[Outlook]A test of our ownThe Ministry of Education and Human Resources Development recently released a plan to develop an English proficiency test to replace foreign English tests, such as the Test of English as a Foreign Language, or Toefl, and the Test of English for International Communication, or Toeic.
The education ministry plans to make an English test that will be commonly used inside Korea within a couple of years and will be recognized overseas as well. But the goal is unrealistic. Most of all, there is not enough time to prepare.
Among English tests developed by Koreans, the Test of English Proficiency, originating at Seoul National University, is doing well. It took seven years to develop the test and eight more years for it to earn a good reputation.
Even if the government pours skillful professionals and a generous budget into the project, it is very doubtful that it can develop a test that will be acknowledged internationally within two or three years.
We must remember that the English proficiency test market is dominated by the United States and England. They will not give up their status as leaders easily.
Japan introduced a homemade English test in 1963 and designated it as an official test to prove English proficiency inside the country.
But it took more than 30 years of the test to earn some international recognition. To this day, however, few universities accept the test results as official evaluation of English proficiency.
This shows us that the Korean education ministry’s expectations are naive.
The ministry’s English test will very likely be used only inside Korea.
The problem is that the Korean market for English tests became international a long time ago, so Koreans are already familiar with the Toefl and Toeic.
It will be hard for a homemade English test to compete against foreign tests. Talk about patriotism and national pride as Koreans won’t do the job either.
We found a similar example in competition between the Mac and the IBM personal computer in the 1980s.
In terms of technology and product quality, MacIntosh produced better computers, but IBM personal computer won the battle in the end.
That was because a majority of people used the IBM personal computer, which made it more compatible with widely used software.
As a result, the Mac was forced to kneel even though it made better-quality products.
Likewise, in the market for English proficiency tests, whether a test is accepted by many universities and international society is far more important than the quality of the test itself.
This suggests that the government must nurture an environment in which a homemade English test will grow and be widely accepted. This must be done even before it develops an English test, no matter how good its quality may be.
Last year, 2.7 million Koreans took English tests of all kinds. Seventy-five percent of them took the Toefl or Toeic.
Koreans prefer or depend on foreign tests of English proficiency much more than people in neighboring countries.

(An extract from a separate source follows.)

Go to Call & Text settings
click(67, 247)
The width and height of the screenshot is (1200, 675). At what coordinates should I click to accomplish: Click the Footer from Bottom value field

In Japan, 40 percent took foreign English tests, in Taiwan 30 percent and in China 3 percent.
The Korean Education Ministry seems to think that many Koreans take foreign English tests because there is no official English test developed by the government.
However, many English proficiency tests have been developed and improved in Korea, such as TEPS, PELT, MATE and TESL. But most Koreans ignore these tests and prefer tests developed in foreign countries.
This trend has been enhanced because government-led exams, such as entrance exams to hire civil workers, choose Toeic for its English tests until recently.
The government must now set an example by choosing an English test developed in Korea for its national examinations. It must encourage other sectors to take domestic English tests as well.
English proficiency tests developed in Korea will then compete against one another and thus will become more competitive and widely acknowledged.
A couple of English tests will emerge and the most competitive test will prevail.
The government can help the test grow and advance. Then it will be very competitive inside the country and be acknowledged in international society.
*The writer is a professor at the department of English language and culture at the Catholic University of Korea. Translation by the JoongAng Daily staff.